今日は本書で出てきた、好きな言葉を紹介するとともに、自分なりに「なぜ登るのか?」を考えてみました。



本書の概要

 登山家である羽生丈二が、前人未到の「エベレスト南西壁冬期無酸素単独登頂」に挑む姿を描く。また、ストーリーにジョージ・マロリーはエベレストに登頂したのか?という実際の登山界の謎を絡めており、主人公のカメラマン、深町なりに答えを出している。内容はフィクションですが、羽生丈二は実在する登山家、森田勝がモデルとなっています。


好きな言葉と山に登る理由

 個人的に小説のなかで心を打たれ、素晴らしいと感じた表現。以下、神々の山嶺より。

行きたいということと、行くということがどれほど違うか。 
胸がひりひりするような山-頂上を見上げれば、胸が押しつぶされてしまいそうになるような思い、そういうものからは別の世界に、自分は行くことになる。 
死に行くために、山にゆくのではない。
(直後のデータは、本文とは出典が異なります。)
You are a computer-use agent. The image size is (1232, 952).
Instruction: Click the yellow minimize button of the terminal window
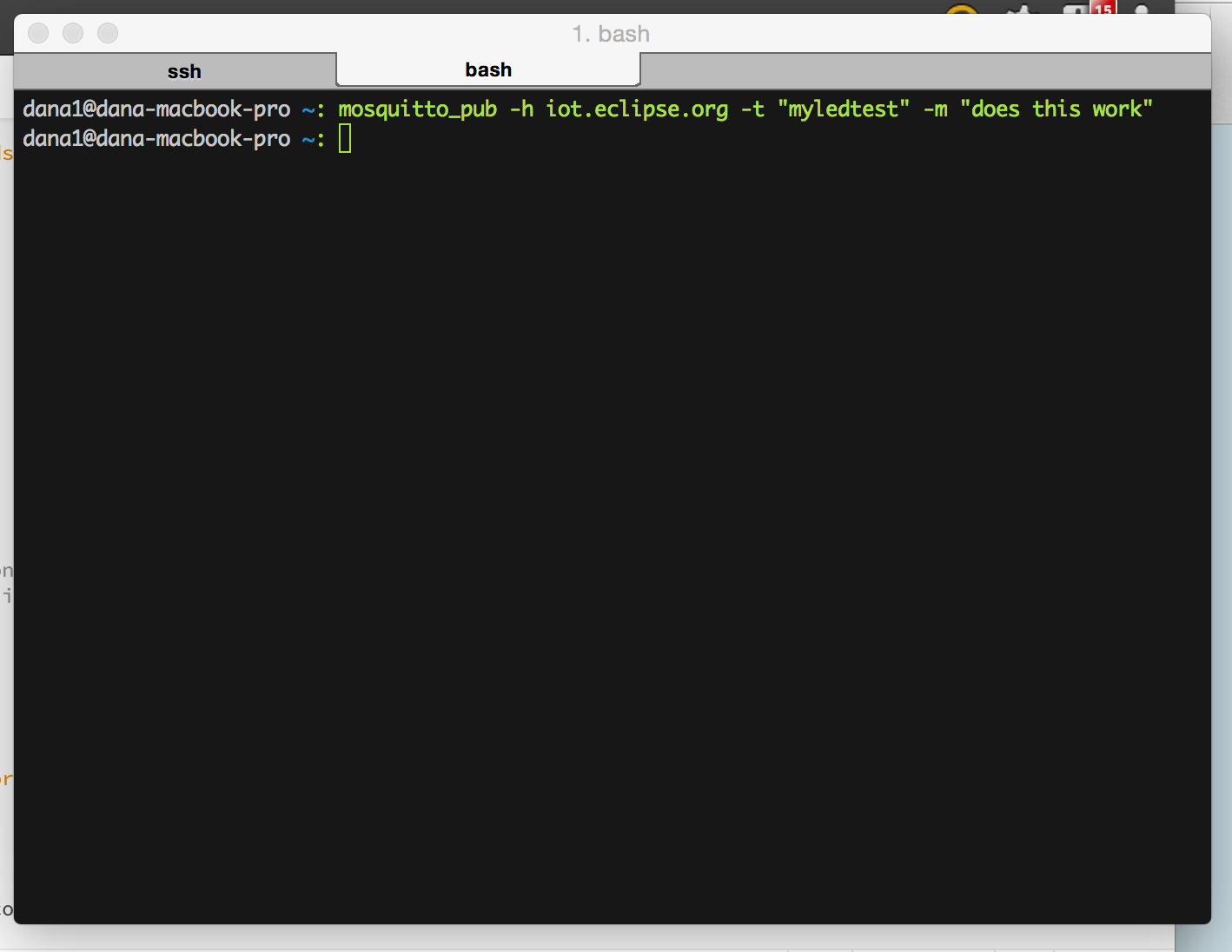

むしろ、生きるために、生命の証を掴むためにゆくのだ。 
独りの山は深い。 
山へゆくというのは、あれは、山と対話をしにゆくのである。山と対話をしながら、山のどこかにいる自分自身を捜しにゆく。 
遠ざかれば遠ざかるほど忘れてゆくものもあるかわりに、逆に、見えてくるものもある。色々なものが遠くなり、疲労の中で消え去ってゆく代わりに、それでも消えないもの、残っているものが、いっそうはっきり見えてくるということだってある。 
欲しいものがあれば、自らの手でそれを掴み取るしかないのです。 
なぜ山に行くのか。なぜ、山に登るのか。それには答えがない。それは、なぜ人は生きるのかという問いと同じであるからだ。もし、それに答えられる人間がいるとするなら、それは、なぜ、人は生きるのかという問いに答えられる人間である。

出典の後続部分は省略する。